Por 20 de octubre de 2006 diciembre 23rd, 2020 Sin comentarios

Antes, las películas de ciencia ficción tenían escenarios sofisticados. La gente vestía trajes elásticos como de neopreno y circulaba en vehículos voladores. Los edificios se superponían elefantiásicamente unos a otros. Todo el mundo usaba máquinas constantemente, para lavarse los dientes, controlar el tráfico o disparar a los alienígenas. Hoy en día, en cambio, los escenarios de ciencia ficción son las calles actuales tal cual están. Al parecer, en algún momento llegó el futuro, y ahora vivimos instalados en él. Acomódense. Esto era.

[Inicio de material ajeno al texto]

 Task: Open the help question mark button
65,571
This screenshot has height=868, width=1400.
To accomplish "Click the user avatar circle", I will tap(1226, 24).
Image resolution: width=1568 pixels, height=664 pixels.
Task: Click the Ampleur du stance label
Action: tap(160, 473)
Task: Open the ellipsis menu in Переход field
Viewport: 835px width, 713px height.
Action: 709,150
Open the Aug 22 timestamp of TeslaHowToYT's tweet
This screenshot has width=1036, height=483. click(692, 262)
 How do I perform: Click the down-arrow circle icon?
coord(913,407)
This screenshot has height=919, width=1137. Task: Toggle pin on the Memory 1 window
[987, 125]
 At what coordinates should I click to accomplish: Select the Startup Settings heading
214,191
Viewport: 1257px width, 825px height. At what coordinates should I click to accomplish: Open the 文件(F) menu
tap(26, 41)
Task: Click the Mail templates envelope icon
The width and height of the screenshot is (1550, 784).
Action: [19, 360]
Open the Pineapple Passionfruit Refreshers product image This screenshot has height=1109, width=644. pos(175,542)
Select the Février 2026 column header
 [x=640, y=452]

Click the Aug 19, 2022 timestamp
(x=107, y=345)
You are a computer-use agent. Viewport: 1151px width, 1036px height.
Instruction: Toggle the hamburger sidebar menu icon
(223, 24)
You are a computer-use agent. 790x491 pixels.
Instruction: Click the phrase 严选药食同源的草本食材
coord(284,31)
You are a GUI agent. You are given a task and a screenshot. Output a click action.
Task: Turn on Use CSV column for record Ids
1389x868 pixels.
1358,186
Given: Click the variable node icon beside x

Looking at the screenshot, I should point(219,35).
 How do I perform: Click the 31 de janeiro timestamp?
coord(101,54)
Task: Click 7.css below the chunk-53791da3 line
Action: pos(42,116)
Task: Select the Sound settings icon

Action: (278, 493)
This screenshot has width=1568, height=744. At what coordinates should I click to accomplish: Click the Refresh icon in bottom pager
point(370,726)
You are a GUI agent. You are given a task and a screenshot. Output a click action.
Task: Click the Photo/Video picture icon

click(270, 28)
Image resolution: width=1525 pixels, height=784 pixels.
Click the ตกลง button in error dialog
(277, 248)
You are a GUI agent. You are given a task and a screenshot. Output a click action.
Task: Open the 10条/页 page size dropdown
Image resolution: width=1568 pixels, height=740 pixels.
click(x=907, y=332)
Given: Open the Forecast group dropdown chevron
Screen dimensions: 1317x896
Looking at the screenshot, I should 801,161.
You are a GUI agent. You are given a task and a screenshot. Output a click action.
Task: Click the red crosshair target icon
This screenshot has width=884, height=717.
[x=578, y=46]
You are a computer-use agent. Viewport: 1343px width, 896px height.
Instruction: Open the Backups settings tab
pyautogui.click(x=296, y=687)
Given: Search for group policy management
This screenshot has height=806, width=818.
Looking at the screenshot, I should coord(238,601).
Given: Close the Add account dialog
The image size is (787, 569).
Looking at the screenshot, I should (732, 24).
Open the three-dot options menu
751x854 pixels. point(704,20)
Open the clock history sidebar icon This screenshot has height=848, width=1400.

Al menos eso sugería el director Michael Winterbottom en Código 46, y ahora, eso es lo que se trae Alfonso Cuarón en su nueva entrega: Hijos de los hombres. Ambas películas están rodadas en lugares sin exceso de maquillaje, tal y como son. Ambas ponen de manifiesto el muro global entre ricos y pobres, cuyas manifestaciones son cada día más físicas y tangibles. Ambas hablan de la preocupación del ser humano por reproducirse. Y ambas, de más está decirlo, presentan un panorama más bien negro al respecto. Pero por si te aburre la filosofía, Hijos de los hombres añade al tema una buena dosis de tanques, fusiles, guerrilleros y campos de concentración para mantener atentos hasta a los fans de Silvester Stallone.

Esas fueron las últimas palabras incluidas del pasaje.